Lay out the listing below as a Markdown table with two columns, Row and Line. Put a row number under Row and one line of the listing under Line, and leave out blank lines.

(Interface element records)
═══

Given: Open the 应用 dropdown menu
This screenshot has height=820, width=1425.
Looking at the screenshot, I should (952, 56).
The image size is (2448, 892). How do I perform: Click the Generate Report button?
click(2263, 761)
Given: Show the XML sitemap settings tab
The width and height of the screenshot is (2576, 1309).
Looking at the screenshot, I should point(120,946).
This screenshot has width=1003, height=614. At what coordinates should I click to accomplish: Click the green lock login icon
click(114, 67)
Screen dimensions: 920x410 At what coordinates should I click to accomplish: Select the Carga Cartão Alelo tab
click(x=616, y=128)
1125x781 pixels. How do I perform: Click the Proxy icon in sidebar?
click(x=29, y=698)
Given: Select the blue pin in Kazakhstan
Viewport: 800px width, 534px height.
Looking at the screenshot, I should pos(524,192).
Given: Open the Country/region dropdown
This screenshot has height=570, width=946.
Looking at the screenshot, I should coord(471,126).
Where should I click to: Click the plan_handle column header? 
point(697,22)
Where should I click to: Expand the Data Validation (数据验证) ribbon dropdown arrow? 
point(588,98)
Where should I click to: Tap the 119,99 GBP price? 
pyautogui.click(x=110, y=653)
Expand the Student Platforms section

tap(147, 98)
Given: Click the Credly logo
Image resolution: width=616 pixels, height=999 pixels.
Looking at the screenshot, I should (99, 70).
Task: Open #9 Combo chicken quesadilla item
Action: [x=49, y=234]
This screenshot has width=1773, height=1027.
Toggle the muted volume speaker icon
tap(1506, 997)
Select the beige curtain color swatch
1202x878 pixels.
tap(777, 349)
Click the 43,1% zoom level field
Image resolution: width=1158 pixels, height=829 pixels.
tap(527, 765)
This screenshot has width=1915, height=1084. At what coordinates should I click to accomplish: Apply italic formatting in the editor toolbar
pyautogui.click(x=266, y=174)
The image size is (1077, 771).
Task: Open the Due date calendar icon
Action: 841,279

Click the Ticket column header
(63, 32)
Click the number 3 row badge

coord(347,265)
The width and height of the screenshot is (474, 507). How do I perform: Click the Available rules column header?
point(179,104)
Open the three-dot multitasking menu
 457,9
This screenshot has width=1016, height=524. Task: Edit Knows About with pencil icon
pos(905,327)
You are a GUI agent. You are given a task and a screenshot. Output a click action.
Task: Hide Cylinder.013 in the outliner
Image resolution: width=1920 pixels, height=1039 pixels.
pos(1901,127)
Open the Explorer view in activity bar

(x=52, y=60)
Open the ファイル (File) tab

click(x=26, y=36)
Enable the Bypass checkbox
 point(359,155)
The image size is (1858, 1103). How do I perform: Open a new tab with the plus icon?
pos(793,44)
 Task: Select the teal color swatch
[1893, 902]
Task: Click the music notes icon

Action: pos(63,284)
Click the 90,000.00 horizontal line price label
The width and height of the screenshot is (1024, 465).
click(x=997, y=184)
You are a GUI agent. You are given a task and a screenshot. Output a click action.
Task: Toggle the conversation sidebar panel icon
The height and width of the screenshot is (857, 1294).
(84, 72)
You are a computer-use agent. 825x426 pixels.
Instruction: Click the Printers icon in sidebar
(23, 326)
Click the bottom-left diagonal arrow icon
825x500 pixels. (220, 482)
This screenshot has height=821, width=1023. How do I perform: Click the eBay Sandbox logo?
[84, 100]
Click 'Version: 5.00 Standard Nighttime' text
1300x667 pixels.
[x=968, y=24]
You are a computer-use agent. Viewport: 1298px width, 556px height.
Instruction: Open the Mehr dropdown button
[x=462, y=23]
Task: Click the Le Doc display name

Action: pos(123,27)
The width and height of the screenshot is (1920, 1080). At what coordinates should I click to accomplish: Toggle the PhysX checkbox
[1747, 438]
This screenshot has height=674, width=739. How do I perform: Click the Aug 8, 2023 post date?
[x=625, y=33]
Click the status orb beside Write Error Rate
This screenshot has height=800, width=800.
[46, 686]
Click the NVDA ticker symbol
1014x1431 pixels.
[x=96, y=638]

═══

RESPONSE TO THIS TASK >>
| Row | Line |
|---|---|
| 1 | Given: Open the 应用 dropdown menu |
| 2 | This screenshot has height=820, width=1425. |
| 3 | Looking at the screenshot, I should (952, 56). |
| 4 | The image size is (2448, 892). How do I perform: Click the Generate Report button? |
| 5 | click(2263, 761) |
| 6 | Given: Show the XML sitemap settings tab |
| 7 | The width and height of the screenshot is (2576, 1309). |
| 8 | Looking at the screenshot, I should point(120,946). |
| 9 | This screenshot has width=1003, height=614. At what coordinates should I click to accomplish: Click the green lock login icon |
| 10 | click(114, 67) |
| 11 | Screen dimensions: 920x410 At what coordinates should I click to accomplish: Select the Carga Cartão Alelo tab |
| 12 | click(x=616, y=128) |
| 13 | 1125x781 pixels. How do I perform: Click the Proxy icon in sidebar? |
| 14 | click(x=29, y=698) |
| 15 | Given: Select the blue pin in Kazakhstan |
| 16 | Viewport: 800px width, 534px height. |
| 17 | Looking at the screenshot, I should pos(524,192). |
| 18 | Given: Open the Country/region dropdown |
| 19 | This screenshot has height=570, width=946. |
| 20 | Looking at the screenshot, I should coord(471,126). |
| 21 | Where should I click to: Click the plan_handle column header?  |
| 22 | point(697,22) |
| 23 | Where should I click to: Expand the Data Validation (数据验证) ribbon dropdown arrow?  |
| 24 | point(588,98) |
| 25 | Where should I click to: Tap the 119,99 GBP price?  |
| 26 | pyautogui.click(x=110, y=653) |
| 27 | Expand the Student Platforms section |
| 28 | tap(147, 98) |
| 29 | Given: Click the Credly logo |
| 30 | Image resolution: width=616 pixels, height=999 pixels. |
| 31 | Looking at the screenshot, I should (99, 70). |
| 32 | Task: Open #9 Combo chicken quesadilla item |
| 33 | Action: [x=49, y=234] |
| 34 | This screenshot has width=1773, height=1027. |
| 35 | Toggle the muted volume speaker icon |
| 36 | tap(1506, 997) |
| 37 | Select the beige curtain color swatch |
| 38 | 1202x878 pixels. |
| 39 | tap(777, 349) |
| 40 | Click the 43,1% zoom level field |
| 41 | Image resolution: width=1158 pixels, height=829 pixels. |
| 42 | tap(527, 765) |
| 43 | This screenshot has width=1915, height=1084. At what coordinates should I click to accomplish: Apply italic formatting in the editor toolbar |
| 44 | pyautogui.click(x=266, y=174) |
| 45 | The image size is (1077, 771). |
| 46 | Task: Open the Due date calendar icon |
| 47 | Action: 841,279 |
| 48 | Click the Ticket column header |
| 49 | (63, 32) |
| 50 | Click the number 3 row badge |
| 51 | coord(347,265) |
| 52 | The width and height of the screenshot is (474, 507). How do I perform: Click the Available rules column header? |
| 53 | point(179,104) |
| 54 | Open the three-dot multitasking menu |
| 55 |  457,9 |
| 56 | This screenshot has width=1016, height=524. Task: Edit Knows About with pencil icon |
| 57 | pos(905,327) |
| 58 | You are a GUI agent. You are given a task and a screenshot. Output a click action. |
| 59 | Task: Hide Cylinder.013 in the outliner |
| 60 | Image resolution: width=1920 pixels, height=1039 pixels. |
| 61 | pos(1901,127) |
| 62 | Open the Explorer view in activity bar |
| 63 | (x=52, y=60) |
| 64 | Open the ファイル (File) tab |
| 65 | click(x=26, y=36) |
| 66 | Enable the Bypass checkbox |
| 67 |  point(359,155) |
| 68 | The image size is (1858, 1103). How do I perform: Open a new tab with the plus icon? |
| 69 | pos(793,44) |
| 70 |  Task: Select the teal color swatch |
| 71 | [1893, 902] |
| 72 | Task: Click the music notes icon |
| 73 | Action: pos(63,284) |
| 74 | Click the 90,000.00 horizontal line price label |
| 75 | The width and height of the screenshot is (1024, 465). |
| 76 | click(x=997, y=184) |
| 77 | You are a GUI agent. You are given a task and a screenshot. Output a click action. |
| 78 | Task: Toggle the conversation sidebar panel icon |
| 79 | The height and width of the screenshot is (857, 1294). |
| 80 | (84, 72) |
| 81 | You are a computer-use agent. 825x426 pixels. |
| 82 | Instruction: Click the Printers icon in sidebar |
| 83 | (23, 326) |
| 84 | Click the bottom-left diagonal arrow icon |
| 85 | 825x500 pixels. (220, 482) |
| 86 | This screenshot has height=821, width=1023. How do I perform: Click the eBay Sandbox logo? |
| 87 | [84, 100] |
| 88 | Click 'Version: 5.00 Standard Nighttime' text |
| 89 | 1300x667 pixels. |
| 90 | [x=968, y=24] |
| 91 | You are a computer-use agent. Viewport: 1298px width, 556px height. |
| 92 | Instruction: Open the Mehr dropdown button |
| 93 | [x=462, y=23] |
| 94 | Task: Click the Le Doc display name |
| 95 | Action: pos(123,27) |
| 96 | The width and height of the screenshot is (1920, 1080). At what coordinates should I click to accomplish: Toggle the PhysX checkbox |
| 97 | [1747, 438] |
| 98 | This screenshot has height=674, width=739. How do I perform: Click the Aug 8, 2023 post date? |
| 99 | [x=625, y=33] |
| 100 | Click the status orb beside Write Error Rate |
| 101 | This screenshot has height=800, width=800. |
| 102 | [46, 686] |
| 103 | Click the NVDA ticker symbol |
| 104 | 1014x1431 pixels. |
| 105 | [x=96, y=638] |